## Start Exercise input

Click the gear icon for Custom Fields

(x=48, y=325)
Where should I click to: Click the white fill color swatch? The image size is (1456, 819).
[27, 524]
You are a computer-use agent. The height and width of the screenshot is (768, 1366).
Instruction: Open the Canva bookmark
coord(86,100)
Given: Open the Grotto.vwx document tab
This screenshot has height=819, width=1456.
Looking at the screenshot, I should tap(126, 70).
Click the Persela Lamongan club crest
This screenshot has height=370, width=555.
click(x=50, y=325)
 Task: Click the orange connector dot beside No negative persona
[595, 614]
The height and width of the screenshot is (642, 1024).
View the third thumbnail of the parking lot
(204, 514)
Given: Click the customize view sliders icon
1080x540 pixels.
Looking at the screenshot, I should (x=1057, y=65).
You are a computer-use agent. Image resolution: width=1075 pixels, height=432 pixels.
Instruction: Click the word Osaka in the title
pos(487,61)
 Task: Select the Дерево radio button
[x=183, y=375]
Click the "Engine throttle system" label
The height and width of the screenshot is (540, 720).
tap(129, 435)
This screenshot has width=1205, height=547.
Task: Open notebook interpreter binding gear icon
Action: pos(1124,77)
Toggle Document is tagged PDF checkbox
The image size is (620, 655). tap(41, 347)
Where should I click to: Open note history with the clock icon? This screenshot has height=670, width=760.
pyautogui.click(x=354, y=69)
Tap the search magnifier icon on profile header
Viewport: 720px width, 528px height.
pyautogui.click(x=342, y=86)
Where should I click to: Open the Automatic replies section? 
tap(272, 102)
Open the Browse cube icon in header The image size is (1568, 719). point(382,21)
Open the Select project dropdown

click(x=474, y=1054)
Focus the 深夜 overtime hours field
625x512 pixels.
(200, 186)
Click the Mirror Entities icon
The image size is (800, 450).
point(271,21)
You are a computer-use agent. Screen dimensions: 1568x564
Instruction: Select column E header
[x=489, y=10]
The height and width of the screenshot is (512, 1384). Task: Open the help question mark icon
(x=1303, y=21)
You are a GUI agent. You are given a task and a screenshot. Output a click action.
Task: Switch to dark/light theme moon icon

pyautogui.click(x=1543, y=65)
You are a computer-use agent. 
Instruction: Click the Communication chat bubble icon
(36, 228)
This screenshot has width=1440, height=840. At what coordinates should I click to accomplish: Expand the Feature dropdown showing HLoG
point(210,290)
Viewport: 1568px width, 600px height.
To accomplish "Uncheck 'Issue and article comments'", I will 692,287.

## End Exercise input

Convert the material above into a two-column CSV with the headers "instruction" and "response". Start with the line that contains "You are a GUI" and go on through the line that contains "point(210,290)". Give one row per instruction, put each field in quotes, and turn line breaks into spaces.

instruction,response
"You are a GUI agent. You are given a task and a screenshot. Output a click action. Task: Switch to dark/light theme moon icon","pyautogui.click(x=1543, y=65)"
"You are a computer-use agent. Instruction: Click the Communication chat bubble icon","(36, 228)"
"This screenshot has width=1440, height=840. At what coordinates should I click to accomplish: Expand the Feature dropdown showing HLoG","point(210,290)"